There are many other examples of route files within the system, some considerably more complex than this.

File Bundles

CDS deals with a strictly defined set of up to four files, which you can see referenced in the lines above. These four types are defined as:

  • XML file - a generic metadata format, often not intended to be read by the CDS route itself. Typically have the extension "XML", but this designation is also used for some trigger files (see "Inter-Route Communication" in "Advanced Topics")
  • meta file - a specific metadata format, that is defined by Episode Engine. These are XML-format files that are output by Episode Engine, containing a freely definable section that we use for storing all our system metadata and a constructed section where Episode describes the file that it has output. These are intended to be read and used within the CDS system. See "Handling Metadata" later on for more details on this
  • inmeta file - a very similar format that is also defined by Episode Engine. These are XML-format files which are understood as input by Episode Engine and which are also used as triggers for upload routes in the system
  • media file - a generic file type that represents the actual "thing" being sent.

Subtleties

The route file is intended to be as simple as possible to read. There are therefore some hidden subtleties to the way that this is processed.
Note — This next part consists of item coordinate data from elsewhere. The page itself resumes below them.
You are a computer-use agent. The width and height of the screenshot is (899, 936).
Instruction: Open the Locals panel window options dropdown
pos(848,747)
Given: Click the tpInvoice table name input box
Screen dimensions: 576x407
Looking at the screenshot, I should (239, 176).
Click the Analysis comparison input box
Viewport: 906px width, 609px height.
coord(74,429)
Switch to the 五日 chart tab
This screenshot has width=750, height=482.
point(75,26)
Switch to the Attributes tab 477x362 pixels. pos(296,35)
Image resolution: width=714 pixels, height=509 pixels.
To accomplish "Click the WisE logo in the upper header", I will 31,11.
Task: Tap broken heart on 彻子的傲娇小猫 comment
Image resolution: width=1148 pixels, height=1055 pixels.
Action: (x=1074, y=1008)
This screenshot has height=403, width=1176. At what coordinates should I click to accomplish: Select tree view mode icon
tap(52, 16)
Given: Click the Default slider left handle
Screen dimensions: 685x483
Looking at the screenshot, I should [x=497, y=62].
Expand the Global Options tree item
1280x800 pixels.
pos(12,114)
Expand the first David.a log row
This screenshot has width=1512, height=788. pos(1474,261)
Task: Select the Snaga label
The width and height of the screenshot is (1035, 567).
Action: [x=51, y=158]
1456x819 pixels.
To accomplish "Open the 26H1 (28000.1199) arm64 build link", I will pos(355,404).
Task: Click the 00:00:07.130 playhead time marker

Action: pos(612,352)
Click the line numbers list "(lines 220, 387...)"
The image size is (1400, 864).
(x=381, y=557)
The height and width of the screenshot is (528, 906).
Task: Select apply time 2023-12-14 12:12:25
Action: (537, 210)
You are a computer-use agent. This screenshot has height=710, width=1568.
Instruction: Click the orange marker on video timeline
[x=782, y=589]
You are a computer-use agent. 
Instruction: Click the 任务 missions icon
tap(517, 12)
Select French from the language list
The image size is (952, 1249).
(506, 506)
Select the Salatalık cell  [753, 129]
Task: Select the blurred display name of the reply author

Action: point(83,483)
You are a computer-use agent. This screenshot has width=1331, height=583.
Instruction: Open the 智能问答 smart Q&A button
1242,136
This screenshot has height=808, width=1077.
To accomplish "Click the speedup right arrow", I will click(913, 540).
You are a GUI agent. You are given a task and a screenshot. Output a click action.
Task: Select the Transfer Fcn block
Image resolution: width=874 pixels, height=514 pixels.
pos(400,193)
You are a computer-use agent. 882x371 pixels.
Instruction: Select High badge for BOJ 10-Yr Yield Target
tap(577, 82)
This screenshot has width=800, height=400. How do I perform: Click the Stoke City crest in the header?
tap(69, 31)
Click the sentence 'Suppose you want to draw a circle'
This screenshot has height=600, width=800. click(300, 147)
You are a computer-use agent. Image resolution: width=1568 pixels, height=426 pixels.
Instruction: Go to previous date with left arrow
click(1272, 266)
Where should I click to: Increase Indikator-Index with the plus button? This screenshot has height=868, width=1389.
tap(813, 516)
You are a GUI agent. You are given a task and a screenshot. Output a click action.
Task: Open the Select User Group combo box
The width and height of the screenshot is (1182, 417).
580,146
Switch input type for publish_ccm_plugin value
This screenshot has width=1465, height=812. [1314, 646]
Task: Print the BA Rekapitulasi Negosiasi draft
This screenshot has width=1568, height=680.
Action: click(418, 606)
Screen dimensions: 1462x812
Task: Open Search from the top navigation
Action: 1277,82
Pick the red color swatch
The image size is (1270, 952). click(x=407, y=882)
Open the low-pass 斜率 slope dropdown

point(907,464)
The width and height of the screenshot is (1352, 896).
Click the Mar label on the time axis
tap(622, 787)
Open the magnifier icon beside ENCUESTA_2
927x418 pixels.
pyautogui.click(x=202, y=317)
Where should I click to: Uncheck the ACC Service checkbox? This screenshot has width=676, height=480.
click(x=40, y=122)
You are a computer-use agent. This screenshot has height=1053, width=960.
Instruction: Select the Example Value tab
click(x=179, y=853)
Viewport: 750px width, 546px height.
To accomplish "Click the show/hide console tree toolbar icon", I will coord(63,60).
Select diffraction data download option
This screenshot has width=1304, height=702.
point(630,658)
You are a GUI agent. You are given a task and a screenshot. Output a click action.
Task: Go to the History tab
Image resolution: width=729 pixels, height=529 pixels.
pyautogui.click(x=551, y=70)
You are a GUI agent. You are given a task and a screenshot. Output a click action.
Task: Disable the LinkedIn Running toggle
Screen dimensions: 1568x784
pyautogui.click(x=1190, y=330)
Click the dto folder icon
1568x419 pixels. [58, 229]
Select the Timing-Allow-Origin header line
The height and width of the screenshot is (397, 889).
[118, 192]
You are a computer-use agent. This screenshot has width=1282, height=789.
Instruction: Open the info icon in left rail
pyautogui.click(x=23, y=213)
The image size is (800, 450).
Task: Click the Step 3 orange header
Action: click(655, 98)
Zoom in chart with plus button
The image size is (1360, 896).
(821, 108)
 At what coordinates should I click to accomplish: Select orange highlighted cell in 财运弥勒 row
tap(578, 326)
In the above example, the FTP server can have any number of media files and XML files all jumbled up. So how does it handle more than one file coming in? The input-method, in this case ftp_pull_difference, is responsible for creating the file bundles (media file/XML file/inmeta file etc.) It does this by recognising the base part of the filename, i.e. for a media file called myvideo.mp4 the associated XML file should be either myvideo.mp4.xml or myvideo.xml.

Any input-method that can return more than one set of files can tell the cds_run process to enter "batch mode". This means that every process and output method is run once for every file set downloaded. In this case, if four pieces of media were downloaded from the server, then each process-method and output-method is run for every piece of media. This makes more sense when you see the log file (see "Common Logging", below)

Error Handling

Any of the methods above can fail for a multitude of reasons.

If this happens, then the method should output a line to the log, stating -ERROR: {description of the error} and then exit and signify to cds_run that it has failed.

cds_run will then note that the route has failed and run the fail-method scripts before exiting. However, if the step concerned is not vital to the route succeeding (e.g., a logging stage), you can set a flag called anywhere in the method configuration (i.e., between the <{type}-method name=""> and </{type}-method> lines). cds_run will also pick up the error message and pass this on to any fail-methods, where it will be available as a string substitution (see "Handling Metadata" for more details on string substitutions).

A typical use for a fail-method is to send out an email to inform technical support that something has gone wrong.

Common Logging

The most important thing when it comes to trying to debug a problematic route is a specific place and a rigid format for all logging relating to that route.

CDS logs can all be found in the Console, under /var/log -> cds_backend. There are then subtrees for each route, and a seperate logfile for each run of the route, labelled with the route name and the time/date at which the run started. Additionally, the system can be configured to send logs to an SQL or ElasticSearch server, from where they can be read by a web app.